SET TASK ::
Give the lines of the records as a numbered list, running from the line with "The image size is (500, 360)." to the line with "Unset quick-review for", both included, with blank lines left out.

DATASET EXCERPTS ::
◆ ◆ ◆
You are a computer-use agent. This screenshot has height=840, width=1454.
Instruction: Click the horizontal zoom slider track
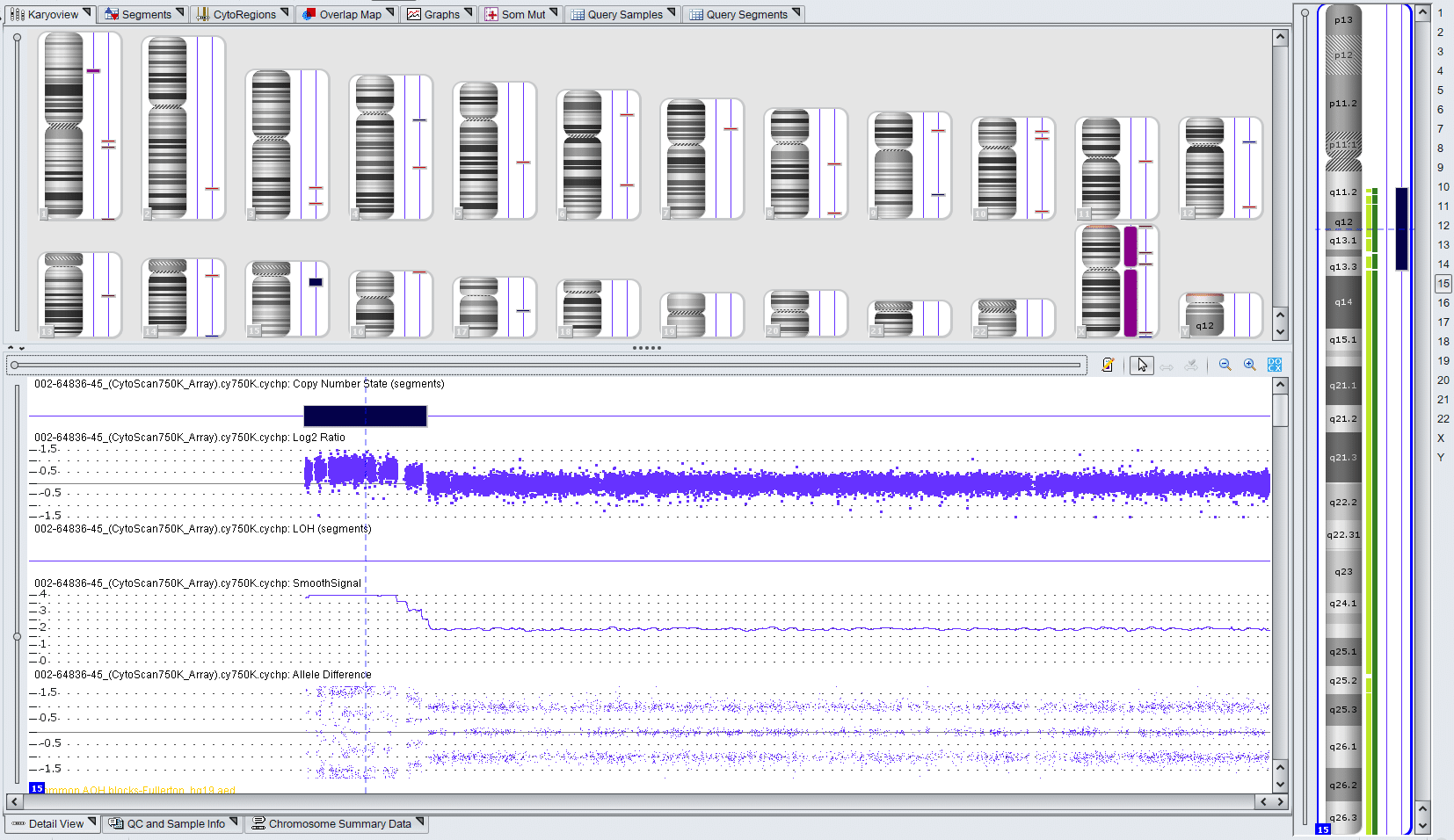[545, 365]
◆ ◆ ◆
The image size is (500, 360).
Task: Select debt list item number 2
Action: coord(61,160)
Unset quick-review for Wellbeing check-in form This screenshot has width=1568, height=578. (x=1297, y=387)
◆ ◆ ◆
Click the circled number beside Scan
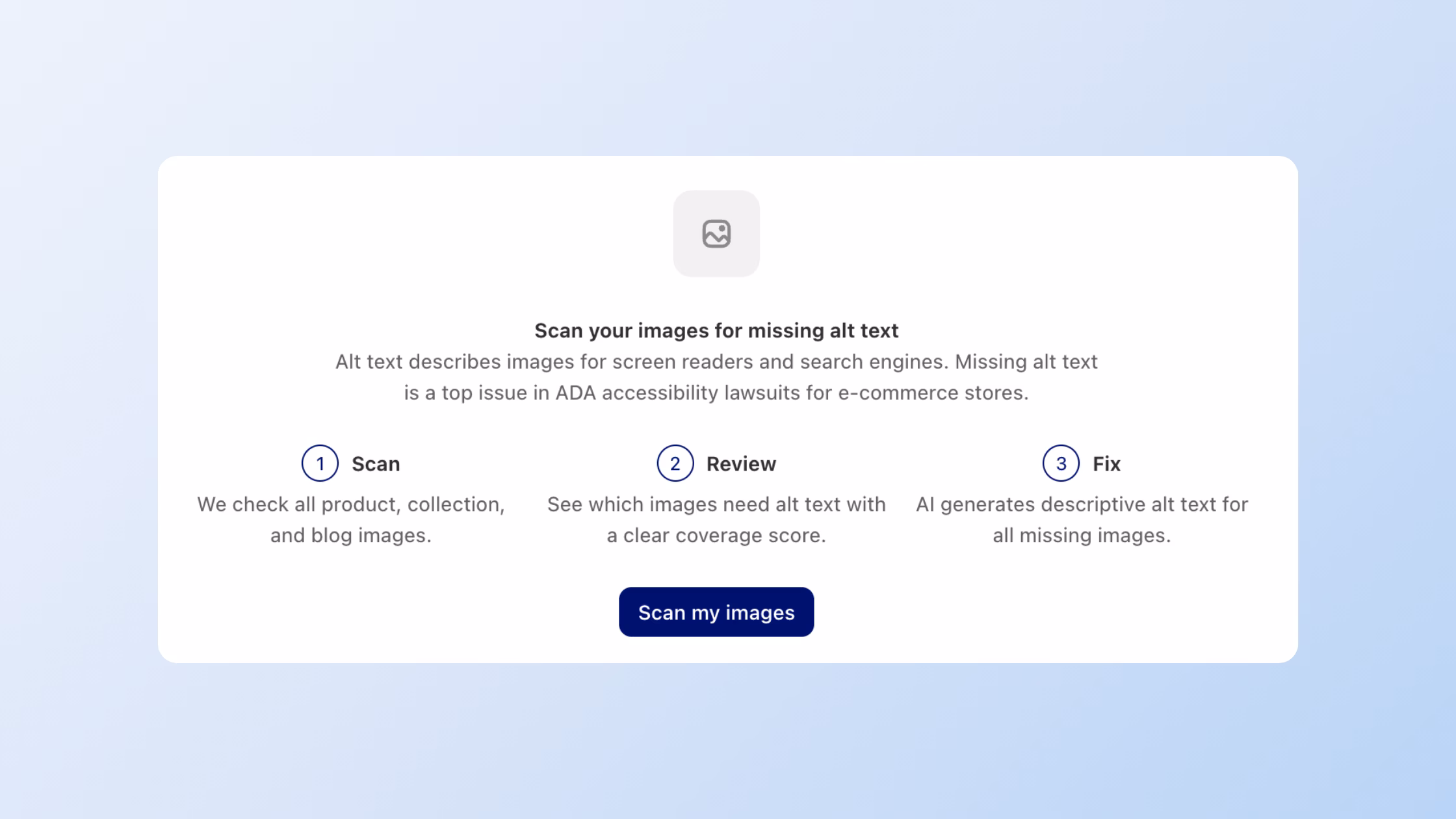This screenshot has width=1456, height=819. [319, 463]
◆ ◆ ◆
SOLUTION TO THE EXERCISE ::
1. The image size is (500, 360).
2. Task: Select debt list item number 2
3. Action: coord(61,160)
4. Unset quick-review for Wellbeing check-in form This screenshot has width=1568, height=578. (x=1297, y=387)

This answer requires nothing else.